Answer these questions using the passage below about Marilynne Robinson's advice for writers:
(a) Which publication does Wyatt Mason write for?
(b) What did Robinson say there were more of per capita than in most places?
(c) What did Robinson's teachers tell her?

_Passage provided_
------------------------------------------------------------------------

Writing Revelations

Best-selling writer Marilynne Robinson offers tips to aspiring, emerging and established writers. In a wide-ranging interview, New York Times Magazine writer Wyatt Mason encourage Robinson to share some of her secrets. Some of her advice was targeted specifically at writers, while some had more universal appeal. For example:

“There was a very strong tendency among people to be kind of isolated,” she said. “More hermits per capita than you’d find in most places. We were positively encouraged to create for ourselves minds we would want to live with. I had teachers articulate that to me: ‘You have to live with your mind your whole life.’ You build your mind, so make it into something you want to live with. Nobody has ever said anything more valuable to me.”

------------------------------------------------------------------------

_Dataset content_
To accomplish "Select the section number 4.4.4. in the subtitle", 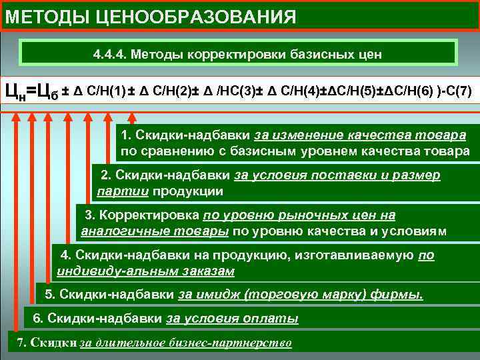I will point(111,53).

------------------------------------------------------------------------

_Full answer_
(a) The New York Times Magazine.
(b) Hermits.
(c) "You have to live with your mind your whole life."